Each line from the one that contains "This screenshot has width=1200, height=878." through the last line of the listing below is to be returned exactly as it stands, and nothing else.

....

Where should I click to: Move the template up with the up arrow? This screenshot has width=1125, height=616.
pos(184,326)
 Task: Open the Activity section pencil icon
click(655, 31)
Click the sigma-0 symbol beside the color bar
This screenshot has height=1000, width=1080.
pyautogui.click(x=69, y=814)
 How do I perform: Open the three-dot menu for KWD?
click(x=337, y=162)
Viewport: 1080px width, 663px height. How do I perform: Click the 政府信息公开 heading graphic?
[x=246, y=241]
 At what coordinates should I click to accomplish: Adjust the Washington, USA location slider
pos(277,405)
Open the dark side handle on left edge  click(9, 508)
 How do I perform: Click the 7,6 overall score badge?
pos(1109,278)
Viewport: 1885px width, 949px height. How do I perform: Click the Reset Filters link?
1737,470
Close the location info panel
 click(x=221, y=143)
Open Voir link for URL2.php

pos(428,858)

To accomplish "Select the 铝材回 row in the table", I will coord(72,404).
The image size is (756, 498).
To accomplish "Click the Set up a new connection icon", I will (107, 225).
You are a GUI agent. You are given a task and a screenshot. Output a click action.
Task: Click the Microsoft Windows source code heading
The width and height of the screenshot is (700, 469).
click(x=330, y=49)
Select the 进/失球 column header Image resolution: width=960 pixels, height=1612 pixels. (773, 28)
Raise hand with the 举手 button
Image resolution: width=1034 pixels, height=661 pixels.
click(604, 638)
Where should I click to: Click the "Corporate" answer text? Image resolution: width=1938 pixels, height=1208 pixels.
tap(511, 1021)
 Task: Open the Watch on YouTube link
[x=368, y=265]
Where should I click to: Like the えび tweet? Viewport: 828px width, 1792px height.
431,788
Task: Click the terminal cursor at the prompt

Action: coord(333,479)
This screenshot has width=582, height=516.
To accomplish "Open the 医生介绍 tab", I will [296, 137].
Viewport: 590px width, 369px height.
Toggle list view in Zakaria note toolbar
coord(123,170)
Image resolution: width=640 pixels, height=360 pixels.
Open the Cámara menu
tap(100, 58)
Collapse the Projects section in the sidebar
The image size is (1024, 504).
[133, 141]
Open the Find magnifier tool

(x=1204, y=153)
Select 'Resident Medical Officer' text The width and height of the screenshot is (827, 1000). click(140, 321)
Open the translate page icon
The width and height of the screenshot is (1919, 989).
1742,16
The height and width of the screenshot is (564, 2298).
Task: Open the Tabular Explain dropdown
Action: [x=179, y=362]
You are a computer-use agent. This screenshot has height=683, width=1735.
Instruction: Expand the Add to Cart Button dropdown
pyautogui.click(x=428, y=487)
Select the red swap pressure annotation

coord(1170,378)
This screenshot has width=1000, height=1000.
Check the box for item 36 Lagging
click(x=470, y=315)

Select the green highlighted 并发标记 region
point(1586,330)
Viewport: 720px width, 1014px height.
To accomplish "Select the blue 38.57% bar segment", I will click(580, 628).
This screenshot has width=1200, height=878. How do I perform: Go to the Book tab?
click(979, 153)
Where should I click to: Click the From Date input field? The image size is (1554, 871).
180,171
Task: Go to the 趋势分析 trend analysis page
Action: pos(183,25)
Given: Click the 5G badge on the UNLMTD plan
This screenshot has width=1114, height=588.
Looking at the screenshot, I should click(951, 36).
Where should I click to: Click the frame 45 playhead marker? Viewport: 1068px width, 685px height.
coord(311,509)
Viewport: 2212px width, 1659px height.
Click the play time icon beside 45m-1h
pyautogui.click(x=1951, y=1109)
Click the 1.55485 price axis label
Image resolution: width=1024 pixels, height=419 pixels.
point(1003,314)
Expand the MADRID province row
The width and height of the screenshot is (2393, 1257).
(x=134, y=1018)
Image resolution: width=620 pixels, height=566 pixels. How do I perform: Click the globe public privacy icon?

....

**Response to the exercise:**
This screenshot has width=1200, height=878. How do I perform: Go to the Book tab?
click(979, 153)
Where should I click to: Click the From Date input field? The image size is (1554, 871).
180,171
Task: Go to the 趋势分析 trend analysis page
Action: pos(183,25)
Given: Click the 5G badge on the UNLMTD plan
This screenshot has width=1114, height=588.
Looking at the screenshot, I should click(951, 36).
Where should I click to: Click the frame 45 playhead marker? Viewport: 1068px width, 685px height.
coord(311,509)
Viewport: 2212px width, 1659px height.
Click the play time icon beside 45m-1h
pyautogui.click(x=1951, y=1109)
Click the 1.55485 price axis label
Image resolution: width=1024 pixels, height=419 pixels.
point(1003,314)
Expand the MADRID province row
The width and height of the screenshot is (2393, 1257).
(x=134, y=1018)
Image resolution: width=620 pixels, height=566 pixels. How do I perform: Click the globe public privacy icon?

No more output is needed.